*Quoted text*
______
Part of the reason I’ve been focused on merlot recently is that the variety has gotten a terribly unfair shake, and though its reputation has improved among aficionados, it hasn’t recovered in the mainstream consciousness despite the ratio of good and bad merlot in the market having flipped, in a positive sense, over the last decade or so. People are missing out on terribly good wine.

The problem, to certain extent, starts with the polarizing reaction to the word “merlot.” This knee jerk reflex often comes from one or both of two factors: what we associate mentally when we hear the word, and what we expect to taste when it is poured for us. If the mental association is off, it’s hard to get the taste right, and so it begins with what we say and think.

Terminology gives us words and creates thoughts, and in the wine business terminology is confusing and complicated, which is unfortunate because it is crucially important to connecting customers with wines that meet their preferences and standards. Americans have never been great about this, a great example being that in America in the early 1900s to even as late as the 1980s, “Chablis” meant white wine and “Burgundy” meant red wine for many people. Though wholly inaccurate and also illegal given the French laws governing the use of those names, it wasn’t baseless in the sense that Chablis, France, produced white wine and Burgundy, France produced red wine.
______
*Information supplied*
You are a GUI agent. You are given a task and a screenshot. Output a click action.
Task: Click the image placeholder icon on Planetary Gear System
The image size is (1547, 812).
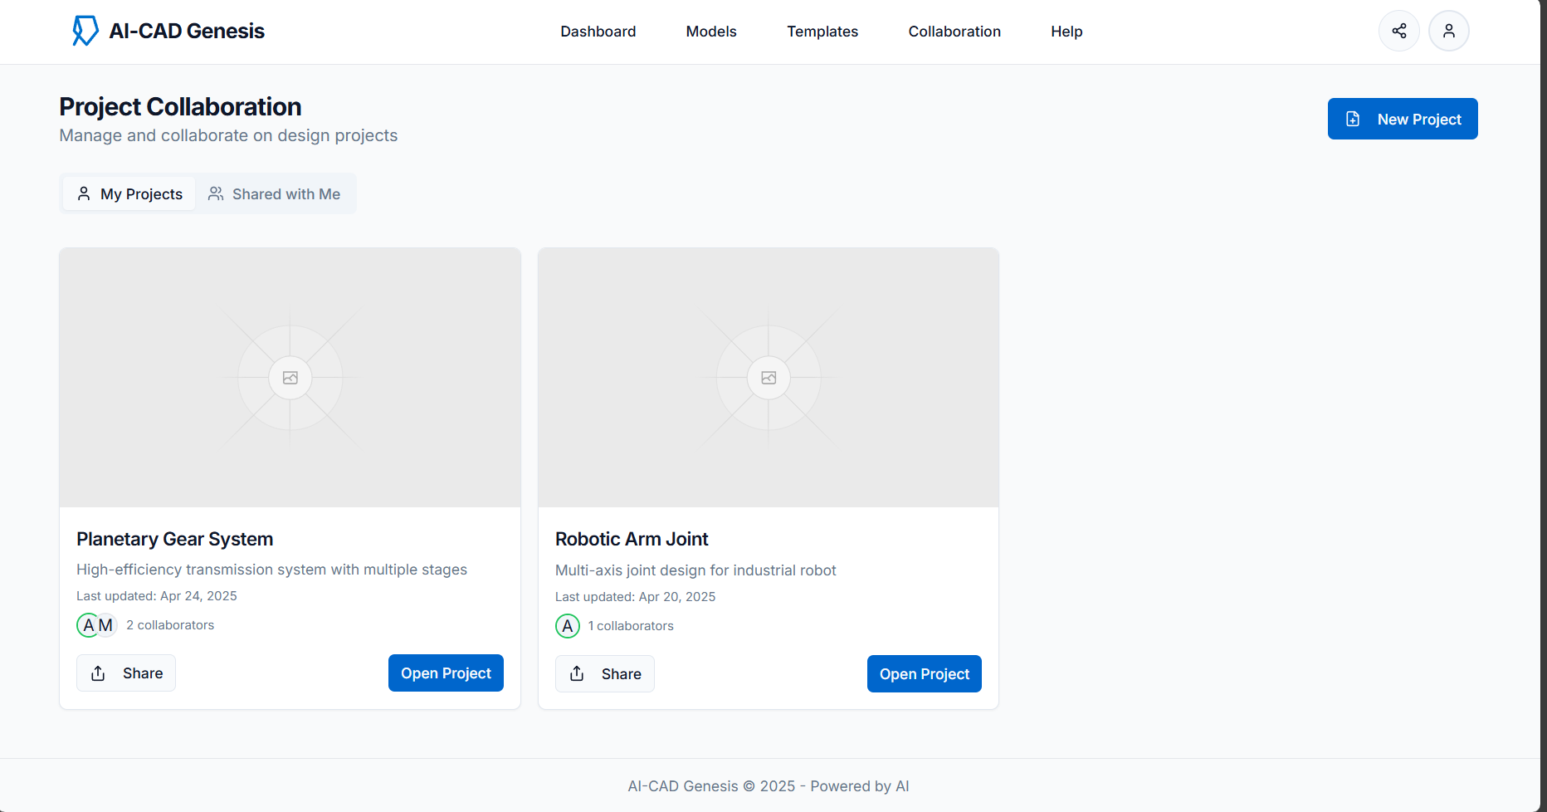coord(290,377)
______
*Work instructions*
- 1) Revise the merlot passage starting at "The problem, to" and ending at "say and think.", putting "divisive" in place of "polarizing".
- 2) According to the merlot passage, what did "Burgundy" mean for many people in America from the early 1900s to as late as the 1980s?
The material plays no part in this work.

*Worked answers*
- 1)
The problem, to certain extent, starts with the divisive reaction to the word “merlot.” This knee jerk reflex often comes from one or both of two factors: what we associate mentally when we hear the word, and what we expect to taste when it is poured for us. If the mental association is off, it’s hard to get the taste right, and so it begins with what we say and think.

- 2) Red wine.